If you say, "I don't know if I trust you," guess what? You don't trust them. If you say, "I mostly trust him," then you don't trust him. And that's okay. You don't have to trust anyone. But there's no gradation. It's a yes or no thing.
You can have specific areas of trust ("I trust my husband with our kids, but I don't trust him alone in Cabo"). But the core is binary.
Trust Time Travels: The Devastating Impact of Broken Trust
When you break trust, it doesn't just affect the present. Trust time travels.
If I break trust with Whitney, it doesn't just happen in that one moment. It makes her question the entire relationship backward – all the way to the beginning – and then question where the hell we're going. It affects the past and the future simultaneously.
When trust is violated, your certainty collapses. Not just certainty in your partner, but certainty in yourself – in your judgment, in who you are. That's why it's so devastating. If you cheat on your wife, she will wonder all the way back to the wedding, and all the way forward to when you die: "Is this worth the risk anymore?" That's normal.
If your relationship is built on lies, on things you don't talk about, it's tearing at the very fabric of trust.
The Foundation: Trusting Yourself First
You cannot expect to trust someone else more than you trust yourself. If you don't trust yourself at all, you're going to be a very untrusting person, and frankly, a terror to be in a relationship with. (I know, because that's how I was for a lot of my life.)
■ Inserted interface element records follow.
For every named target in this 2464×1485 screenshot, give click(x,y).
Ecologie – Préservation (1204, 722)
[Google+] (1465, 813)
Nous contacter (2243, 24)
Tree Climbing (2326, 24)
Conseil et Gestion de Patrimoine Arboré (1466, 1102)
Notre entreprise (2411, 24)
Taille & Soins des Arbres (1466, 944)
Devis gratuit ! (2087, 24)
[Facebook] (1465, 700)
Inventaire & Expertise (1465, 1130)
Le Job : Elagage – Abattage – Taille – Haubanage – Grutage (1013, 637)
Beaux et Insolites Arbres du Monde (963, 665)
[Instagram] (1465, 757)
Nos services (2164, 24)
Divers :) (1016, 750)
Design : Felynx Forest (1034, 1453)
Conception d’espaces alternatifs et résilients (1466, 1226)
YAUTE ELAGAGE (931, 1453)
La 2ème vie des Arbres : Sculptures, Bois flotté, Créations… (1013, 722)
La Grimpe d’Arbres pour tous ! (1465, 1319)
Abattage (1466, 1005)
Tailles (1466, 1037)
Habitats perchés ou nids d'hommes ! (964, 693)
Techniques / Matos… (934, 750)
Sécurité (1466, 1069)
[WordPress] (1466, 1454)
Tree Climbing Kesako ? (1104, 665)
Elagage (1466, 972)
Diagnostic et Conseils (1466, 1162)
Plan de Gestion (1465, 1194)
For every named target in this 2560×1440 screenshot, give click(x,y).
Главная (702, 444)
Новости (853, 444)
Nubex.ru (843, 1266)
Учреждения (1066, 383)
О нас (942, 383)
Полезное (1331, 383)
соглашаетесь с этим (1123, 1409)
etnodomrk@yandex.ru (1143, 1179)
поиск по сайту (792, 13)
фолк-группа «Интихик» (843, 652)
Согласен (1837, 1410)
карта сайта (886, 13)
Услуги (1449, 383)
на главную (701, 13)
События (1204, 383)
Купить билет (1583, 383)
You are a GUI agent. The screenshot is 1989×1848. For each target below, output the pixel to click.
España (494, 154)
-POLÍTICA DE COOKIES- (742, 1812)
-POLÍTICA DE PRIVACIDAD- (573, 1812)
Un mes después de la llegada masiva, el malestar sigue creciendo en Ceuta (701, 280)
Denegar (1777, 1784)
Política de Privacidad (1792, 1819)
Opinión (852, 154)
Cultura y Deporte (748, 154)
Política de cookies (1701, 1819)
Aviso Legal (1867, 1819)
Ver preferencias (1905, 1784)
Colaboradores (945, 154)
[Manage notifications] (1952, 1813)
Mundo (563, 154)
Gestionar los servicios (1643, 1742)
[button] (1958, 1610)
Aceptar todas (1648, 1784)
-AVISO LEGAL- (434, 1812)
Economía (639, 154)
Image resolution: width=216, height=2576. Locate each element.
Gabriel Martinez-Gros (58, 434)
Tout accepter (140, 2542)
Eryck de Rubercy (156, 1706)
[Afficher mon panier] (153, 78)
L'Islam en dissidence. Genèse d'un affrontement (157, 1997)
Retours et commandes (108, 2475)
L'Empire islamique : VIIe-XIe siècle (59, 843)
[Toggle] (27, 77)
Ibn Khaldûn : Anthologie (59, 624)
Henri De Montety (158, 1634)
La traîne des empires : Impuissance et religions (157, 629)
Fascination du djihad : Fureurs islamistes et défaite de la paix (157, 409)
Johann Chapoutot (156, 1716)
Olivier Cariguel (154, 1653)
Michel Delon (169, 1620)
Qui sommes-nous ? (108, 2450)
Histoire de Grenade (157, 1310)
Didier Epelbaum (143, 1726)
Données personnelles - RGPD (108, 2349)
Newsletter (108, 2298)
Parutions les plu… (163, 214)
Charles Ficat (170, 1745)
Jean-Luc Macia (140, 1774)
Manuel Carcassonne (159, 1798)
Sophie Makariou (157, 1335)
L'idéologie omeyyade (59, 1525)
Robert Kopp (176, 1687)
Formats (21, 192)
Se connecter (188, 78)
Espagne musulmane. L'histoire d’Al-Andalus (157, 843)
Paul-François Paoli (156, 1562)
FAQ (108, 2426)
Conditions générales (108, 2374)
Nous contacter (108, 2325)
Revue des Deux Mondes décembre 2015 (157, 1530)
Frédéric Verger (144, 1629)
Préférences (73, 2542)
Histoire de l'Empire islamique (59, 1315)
We all bring baggage from past relationships – being cheated on, lied to, whatever. Those "ghosts" and patterns inform our present trust. You have to open your mind to allow for new patterns and constantly remind yourself that this is not that. Your current partner is not your ex, or your mom, or anyone else from your past.
It's the willingness to have that conversation. To say, "Hey, I don't know what woman you're talking to right now, but that's not me." To look at the evidence of what your partner has shown you in this relationship.
Building Trust Back: A Courageous Act
Trust can be broken in a second, and then it builds back slowly, over time. It's a courageous act to give trust, especially after it's been violated. You have to stack positive experiences. If you were happily married for five years, then something terrible happened, it's going to take at least five years to heal that, because there was a five-year period where one partner thought everything was great, and it wasn't.
Start by making yourself trustworthy first. Then, admit, "I don't trust, but I want* to." That's a more honest conversation. You can start to develop trust in small windows: "I can trust you about fatherhood," or "I can trust you about work." And then expand from there.
It's okay to say, "I don't trust you in X, Y, or Z." We all have areas where our partners aren't perfectly trustworthy. (If our life depended on Whitney being in a good mood when she woke up, we'd be in trouble!) But that doesn't mean you don't trust them. It means you understand them.
Action Over Insight
Hopefully, this conversation has given you some powerful insights about trust. But here's the final, unfiltered truth: relationships don't get better because of insight; they get better because of action.
I challenge you to take one insight you had from this, and put it into action. Do one different thing that can take the next step towards building trust, or whatever it is you want to build in your relationships.